Set down all the data again. Change nothing.
☆ ☆ ☆ ☆ ☆
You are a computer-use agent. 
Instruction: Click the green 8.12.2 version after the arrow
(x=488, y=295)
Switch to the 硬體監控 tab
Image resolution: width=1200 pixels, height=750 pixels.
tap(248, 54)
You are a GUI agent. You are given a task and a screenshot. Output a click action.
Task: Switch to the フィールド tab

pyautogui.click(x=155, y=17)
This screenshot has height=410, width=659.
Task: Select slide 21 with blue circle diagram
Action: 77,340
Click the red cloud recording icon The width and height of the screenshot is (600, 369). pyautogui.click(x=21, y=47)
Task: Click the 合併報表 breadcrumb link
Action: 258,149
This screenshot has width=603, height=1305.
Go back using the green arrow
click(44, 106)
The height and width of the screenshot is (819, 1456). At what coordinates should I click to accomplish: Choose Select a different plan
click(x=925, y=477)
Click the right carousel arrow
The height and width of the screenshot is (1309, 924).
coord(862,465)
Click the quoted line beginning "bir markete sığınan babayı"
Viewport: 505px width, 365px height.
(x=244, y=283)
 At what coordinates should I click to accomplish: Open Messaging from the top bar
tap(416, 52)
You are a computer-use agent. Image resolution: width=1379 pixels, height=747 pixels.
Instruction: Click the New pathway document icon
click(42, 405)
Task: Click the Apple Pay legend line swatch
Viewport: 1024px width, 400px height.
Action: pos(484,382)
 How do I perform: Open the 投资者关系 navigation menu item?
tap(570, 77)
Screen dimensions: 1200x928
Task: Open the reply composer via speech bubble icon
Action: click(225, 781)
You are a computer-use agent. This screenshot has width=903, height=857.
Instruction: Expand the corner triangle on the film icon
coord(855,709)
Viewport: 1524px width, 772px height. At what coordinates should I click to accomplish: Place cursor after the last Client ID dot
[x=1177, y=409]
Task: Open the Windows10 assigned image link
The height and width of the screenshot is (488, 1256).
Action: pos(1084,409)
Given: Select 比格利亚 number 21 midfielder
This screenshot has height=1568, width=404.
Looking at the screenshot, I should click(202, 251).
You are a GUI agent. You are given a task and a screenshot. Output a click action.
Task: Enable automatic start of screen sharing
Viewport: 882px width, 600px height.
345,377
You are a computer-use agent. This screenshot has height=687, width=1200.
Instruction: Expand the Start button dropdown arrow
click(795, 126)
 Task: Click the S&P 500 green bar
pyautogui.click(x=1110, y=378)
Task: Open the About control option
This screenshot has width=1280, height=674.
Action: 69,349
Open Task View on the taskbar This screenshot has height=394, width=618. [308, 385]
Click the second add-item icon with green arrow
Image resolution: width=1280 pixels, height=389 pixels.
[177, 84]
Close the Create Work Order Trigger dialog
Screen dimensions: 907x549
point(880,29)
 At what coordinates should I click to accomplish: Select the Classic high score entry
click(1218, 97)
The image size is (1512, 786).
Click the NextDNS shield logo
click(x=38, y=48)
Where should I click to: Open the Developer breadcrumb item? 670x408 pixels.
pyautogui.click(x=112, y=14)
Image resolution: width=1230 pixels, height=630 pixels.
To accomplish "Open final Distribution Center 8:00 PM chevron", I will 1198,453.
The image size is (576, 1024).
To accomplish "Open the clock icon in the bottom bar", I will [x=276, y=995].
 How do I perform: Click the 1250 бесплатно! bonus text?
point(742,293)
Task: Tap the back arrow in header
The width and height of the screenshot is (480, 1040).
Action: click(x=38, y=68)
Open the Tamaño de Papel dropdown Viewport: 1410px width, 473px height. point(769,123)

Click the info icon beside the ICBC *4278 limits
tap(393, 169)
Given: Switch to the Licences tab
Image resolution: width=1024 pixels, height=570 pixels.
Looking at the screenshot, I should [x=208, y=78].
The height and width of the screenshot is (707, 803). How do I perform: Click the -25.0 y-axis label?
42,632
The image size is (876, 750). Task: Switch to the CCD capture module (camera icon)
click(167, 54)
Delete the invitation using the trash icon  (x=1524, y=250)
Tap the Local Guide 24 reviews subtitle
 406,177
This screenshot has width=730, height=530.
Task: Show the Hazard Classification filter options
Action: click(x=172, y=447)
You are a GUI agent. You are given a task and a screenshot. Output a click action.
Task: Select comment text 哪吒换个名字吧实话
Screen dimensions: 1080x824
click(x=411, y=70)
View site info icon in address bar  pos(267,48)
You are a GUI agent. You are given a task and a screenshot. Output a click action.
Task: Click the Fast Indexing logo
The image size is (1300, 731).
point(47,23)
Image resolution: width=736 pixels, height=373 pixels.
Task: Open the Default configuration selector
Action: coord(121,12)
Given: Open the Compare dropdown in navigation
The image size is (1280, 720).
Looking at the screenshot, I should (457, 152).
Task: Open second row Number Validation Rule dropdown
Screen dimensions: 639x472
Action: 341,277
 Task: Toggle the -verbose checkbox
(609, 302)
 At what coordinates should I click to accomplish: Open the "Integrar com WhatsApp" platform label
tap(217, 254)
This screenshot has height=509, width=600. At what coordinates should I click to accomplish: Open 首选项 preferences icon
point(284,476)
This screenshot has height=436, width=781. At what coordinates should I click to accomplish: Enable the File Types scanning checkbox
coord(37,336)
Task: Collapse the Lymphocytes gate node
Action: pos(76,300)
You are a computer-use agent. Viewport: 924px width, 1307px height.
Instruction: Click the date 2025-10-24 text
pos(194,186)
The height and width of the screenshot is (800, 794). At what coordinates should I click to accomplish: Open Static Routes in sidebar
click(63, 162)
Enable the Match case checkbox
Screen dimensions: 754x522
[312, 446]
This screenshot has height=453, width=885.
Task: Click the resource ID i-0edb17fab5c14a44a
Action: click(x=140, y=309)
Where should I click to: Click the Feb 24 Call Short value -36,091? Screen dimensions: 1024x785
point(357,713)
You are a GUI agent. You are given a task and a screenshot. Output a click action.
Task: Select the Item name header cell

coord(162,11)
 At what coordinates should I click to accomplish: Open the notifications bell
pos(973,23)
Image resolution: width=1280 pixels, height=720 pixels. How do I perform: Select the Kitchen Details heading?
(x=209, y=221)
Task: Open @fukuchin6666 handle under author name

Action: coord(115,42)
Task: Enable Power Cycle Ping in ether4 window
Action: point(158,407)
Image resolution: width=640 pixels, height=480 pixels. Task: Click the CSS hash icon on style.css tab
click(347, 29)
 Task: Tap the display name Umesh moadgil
☆ ☆ ☆ ☆ ☆
● Solution to the problem
You are a computer-use agent. 
Instruction: Click the green 8.12.2 version after the arrow
(x=488, y=295)
Switch to the 硬體監控 tab
Image resolution: width=1200 pixels, height=750 pixels.
tap(248, 54)
You are a GUI agent. You are given a task and a screenshot. Output a click action.
Task: Switch to the フィールド tab

pyautogui.click(x=155, y=17)
This screenshot has height=410, width=659.
Task: Select slide 21 with blue circle diagram
Action: 77,340
Click the red cloud recording icon The width and height of the screenshot is (600, 369). pyautogui.click(x=21, y=47)
Task: Click the 合併報表 breadcrumb link
Action: 258,149
This screenshot has width=603, height=1305.
Go back using the green arrow
click(44, 106)
The height and width of the screenshot is (819, 1456). At what coordinates should I click to accomplish: Choose Select a different plan
click(x=925, y=477)
Click the right carousel arrow
The height and width of the screenshot is (1309, 924).
coord(862,465)
Click the quoted line beginning "bir markete sığınan babayı"
Viewport: 505px width, 365px height.
(x=244, y=283)
 At what coordinates should I click to accomplish: Open Messaging from the top bar
tap(416, 52)
You are a computer-use agent. Image resolution: width=1379 pixels, height=747 pixels.
Instruction: Click the New pathway document icon
click(42, 405)
Task: Click the Apple Pay legend line swatch
Viewport: 1024px width, 400px height.
Action: pos(484,382)
 How do I perform: Open the 投资者关系 navigation menu item?
tap(570, 77)
Screen dimensions: 1200x928
Task: Open the reply composer via speech bubble icon
Action: click(225, 781)
You are a computer-use agent. This screenshot has width=903, height=857.
Instruction: Expand the corner triangle on the film icon
coord(855,709)
Viewport: 1524px width, 772px height. At what coordinates should I click to accomplish: Place cursor after the last Client ID dot
[x=1177, y=409]
Task: Open the Windows10 assigned image link
The height and width of the screenshot is (488, 1256).
Action: pos(1084,409)
Given: Select 比格利亚 number 21 midfielder
This screenshot has height=1568, width=404.
Looking at the screenshot, I should click(202, 251).
You are a GUI agent. You are given a task and a screenshot. Output a click action.
Task: Enable automatic start of screen sharing
Viewport: 882px width, 600px height.
345,377
You are a computer-use agent. This screenshot has height=687, width=1200.
Instruction: Expand the Start button dropdown arrow
click(795, 126)
 Task: Click the S&P 500 green bar
pyautogui.click(x=1110, y=378)
Task: Open the About control option
This screenshot has width=1280, height=674.
Action: 69,349
Open Task View on the taskbar This screenshot has height=394, width=618. [308, 385]
Click the second add-item icon with green arrow
Image resolution: width=1280 pixels, height=389 pixels.
[177, 84]
Close the Create Work Order Trigger dialog
Screen dimensions: 907x549
point(880,29)
 At what coordinates should I click to accomplish: Select the Classic high score entry
click(1218, 97)
The image size is (1512, 786).
Click the NextDNS shield logo
click(x=38, y=48)
Where should I click to: Open the Developer breadcrumb item? 670x408 pixels.
pyautogui.click(x=112, y=14)
Image resolution: width=1230 pixels, height=630 pixels.
To accomplish "Open final Distribution Center 8:00 PM chevron", I will 1198,453.
The image size is (576, 1024).
To accomplish "Open the clock icon in the bottom bar", I will [x=276, y=995].
 How do I perform: Click the 1250 бесплатно! bonus text?
point(742,293)
Task: Tap the back arrow in header
The width and height of the screenshot is (480, 1040).
Action: click(x=38, y=68)
Open the Tamaño de Papel dropdown Viewport: 1410px width, 473px height. point(769,123)

Click the info icon beside the ICBC *4278 limits
tap(393, 169)
Given: Switch to the Licences tab
Image resolution: width=1024 pixels, height=570 pixels.
Looking at the screenshot, I should [x=208, y=78].
The height and width of the screenshot is (707, 803). How do I perform: Click the -25.0 y-axis label?
42,632
The image size is (876, 750). Task: Switch to the CCD capture module (camera icon)
click(167, 54)
Delete the invitation using the trash icon  (x=1524, y=250)
Tap the Local Guide 24 reviews subtitle
 406,177
This screenshot has width=730, height=530.
Task: Show the Hazard Classification filter options
Action: click(x=172, y=447)
You are a GUI agent. You are given a task and a screenshot. Output a click action.
Task: Select comment text 哪吒换个名字吧实话
Screen dimensions: 1080x824
click(x=411, y=70)
View site info icon in address bar  pos(267,48)
You are a GUI agent. You are given a task and a screenshot. Output a click action.
Task: Click the Fast Indexing logo
The image size is (1300, 731).
point(47,23)
Image resolution: width=736 pixels, height=373 pixels.
Task: Open the Default configuration selector
Action: coord(121,12)
Given: Open the Compare dropdown in navigation
The image size is (1280, 720).
Looking at the screenshot, I should (457, 152).
Task: Open second row Number Validation Rule dropdown
Screen dimensions: 639x472
Action: 341,277
 Task: Toggle the -verbose checkbox
(609, 302)
 At what coordinates should I click to accomplish: Open the "Integrar com WhatsApp" platform label
tap(217, 254)
This screenshot has height=509, width=600. At what coordinates should I click to accomplish: Open 首选项 preferences icon
point(284,476)
This screenshot has height=436, width=781. At what coordinates should I click to accomplish: Enable the File Types scanning checkbox
coord(37,336)
Task: Collapse the Lymphocytes gate node
Action: pos(76,300)
You are a computer-use agent. Viewport: 924px width, 1307px height.
Instruction: Click the date 2025-10-24 text
pos(194,186)
The height and width of the screenshot is (800, 794). At what coordinates should I click to accomplish: Open Static Routes in sidebar
click(63, 162)
Enable the Match case checkbox
Screen dimensions: 754x522
[312, 446]
This screenshot has height=453, width=885.
Task: Click the resource ID i-0edb17fab5c14a44a
Action: click(x=140, y=309)
Where should I click to: Click the Feb 24 Call Short value -36,091? Screen dimensions: 1024x785
point(357,713)
You are a GUI agent. You are given a task and a screenshot. Output a click action.
Task: Select the Item name header cell

coord(162,11)
 At what coordinates should I click to accomplish: Open the notifications bell
pos(973,23)
Image resolution: width=1280 pixels, height=720 pixels. How do I perform: Select the Kitchen Details heading?
(x=209, y=221)
Task: Open @fukuchin6666 handle under author name

Action: coord(115,42)
Task: Enable Power Cycle Ping in ether4 window
Action: point(158,407)
Image resolution: width=640 pixels, height=480 pixels. Task: Click the CSS hash icon on style.css tab
click(347, 29)
 Task: Tap the display name Umesh moadgil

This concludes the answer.